- Company sold 1 billion euros in bonds in debt European sale
- Third Mexican company to issue euro bonds since last Monday
Fomento Economico Mexicano SAB sold euro-denominated debt for the first time on Monday, joining a wave of Mexican borrowers tapping the market as the European Central Bank starts buying investment-grade company debt.
Femsa, which owns Latin America’s largest convenience-store chain as well as a stake in Heineken NV, sold 1 billion euros ($1.1 billion) in seven-year bonds on Monday at a yield of 1.82 percent, according to data compiled by Bloomberg. The bonds yield 1.96 percentage point more than the 2023 German Bund.
The sale follows euro debt issuance last week by billionaire Carlos Slim’s America Movil SAB and state-owned Petroleos Mexicanos. Investment-grade Mexican companies are tapping Europe as central bank President Mario Draghi expands the institution’s asset-purchase program to include corporate bonds.

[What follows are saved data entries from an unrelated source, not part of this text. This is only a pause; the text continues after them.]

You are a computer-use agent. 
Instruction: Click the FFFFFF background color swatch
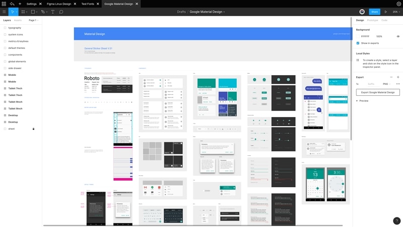pyautogui.click(x=358, y=36)
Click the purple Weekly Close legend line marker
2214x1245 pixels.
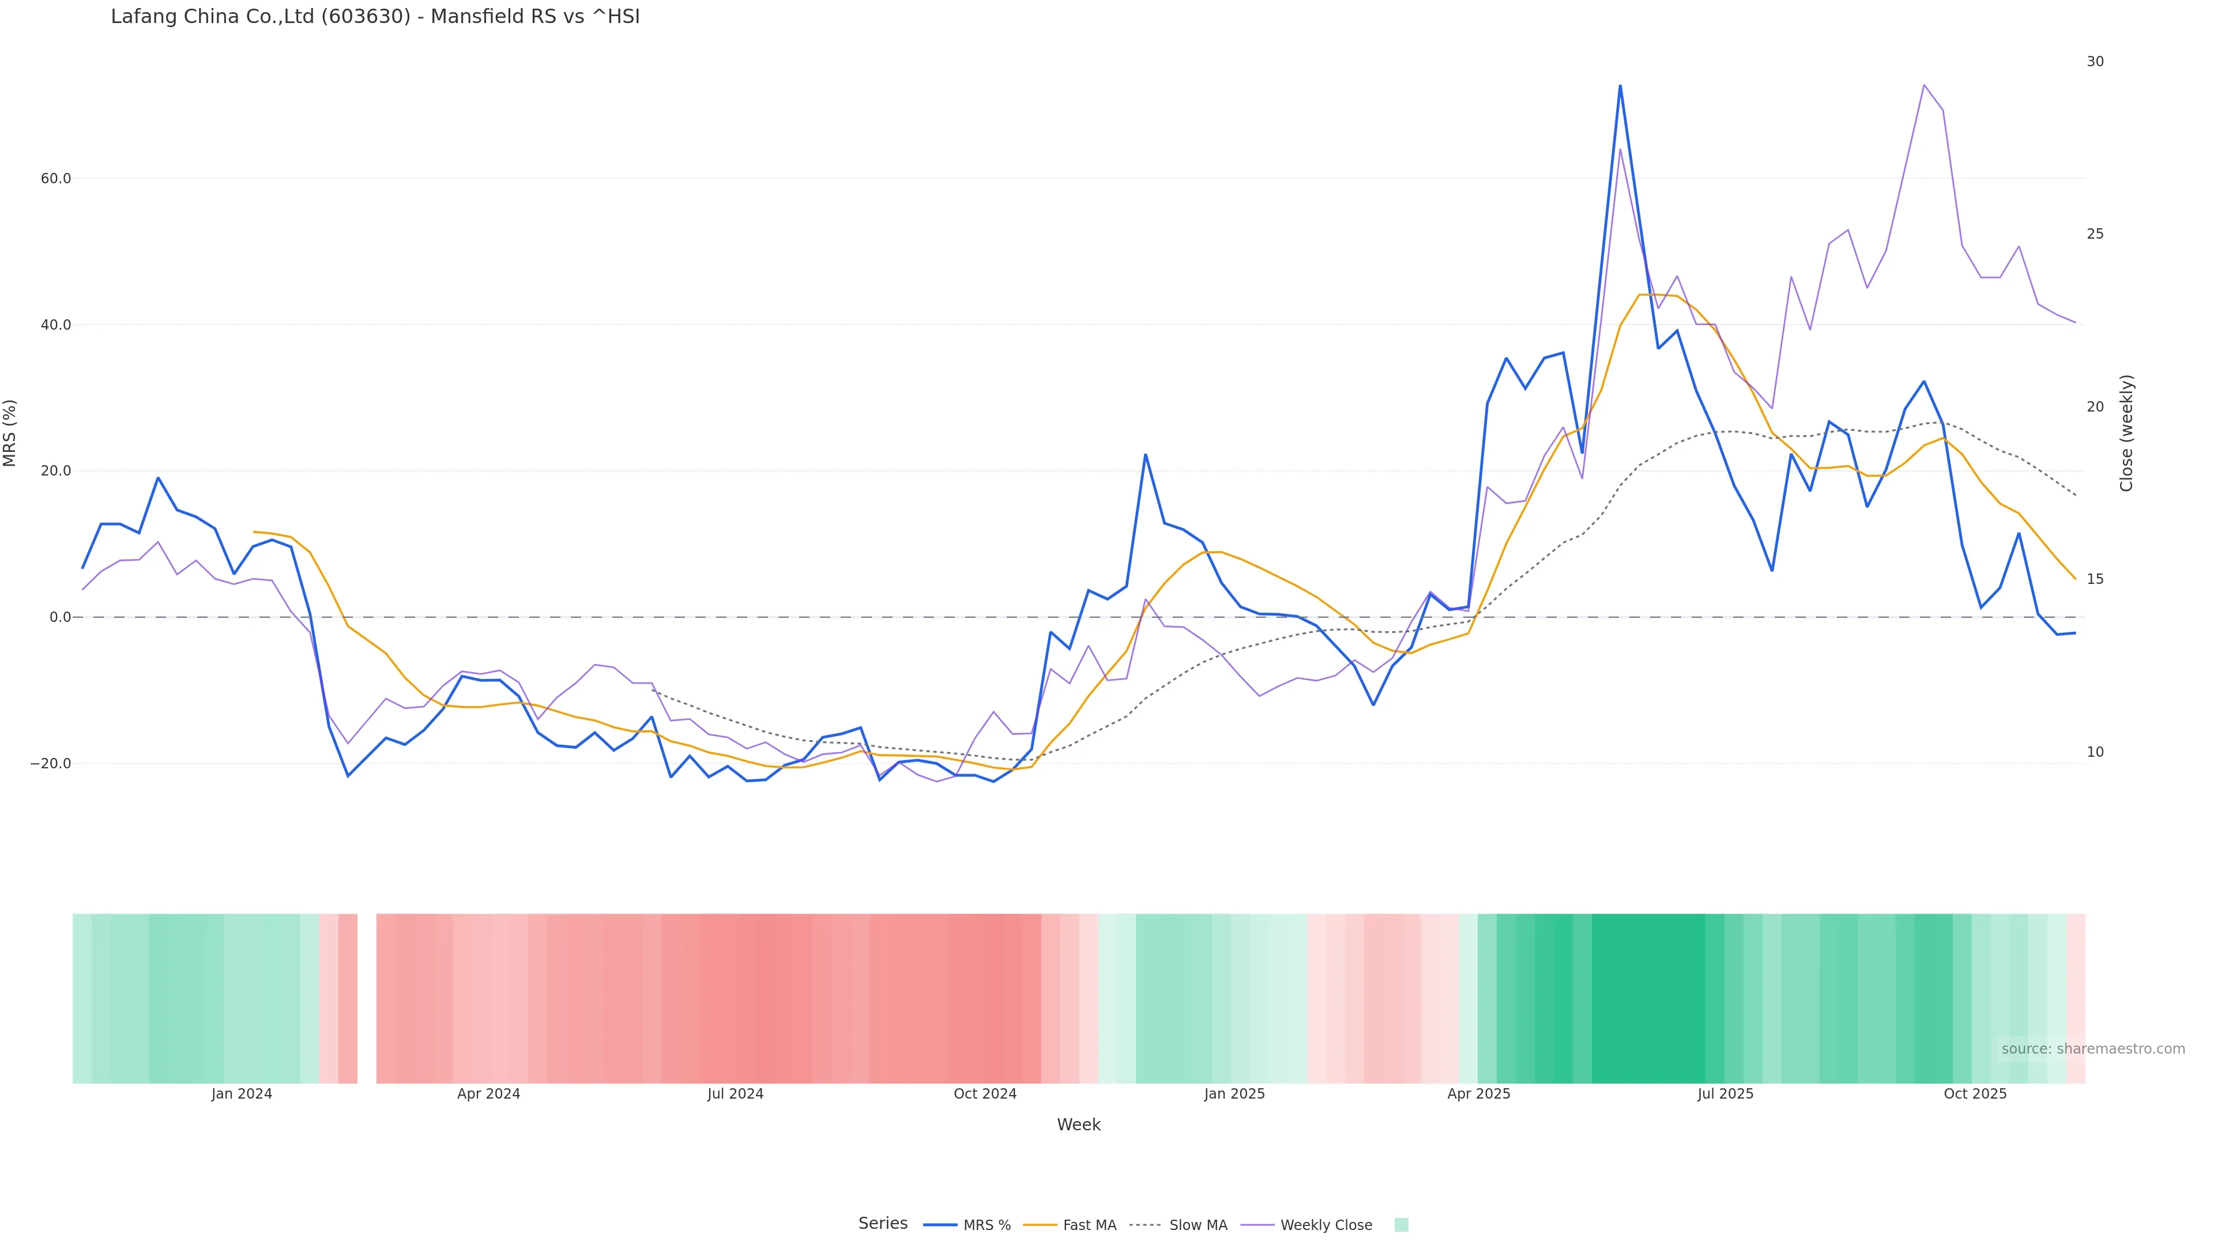pos(1257,1224)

While the spread and yield on the bonds were unexciting, Femsa is a “company that appears to be in the right place at the right time in terms of both strategy and business cycle” Rafael Elias, head of emerging-market strategy for Cantor Fitzgerald & Co., said in a e-mailed note to clients. “I do like it from a fundamental perspective."
For Femsa, the company with highest weighting on Mexico’s benchmark stock index, it’s the first debt sale in euros. Fitch Ratings ranked the bonds A, the sixth-highest investment grade.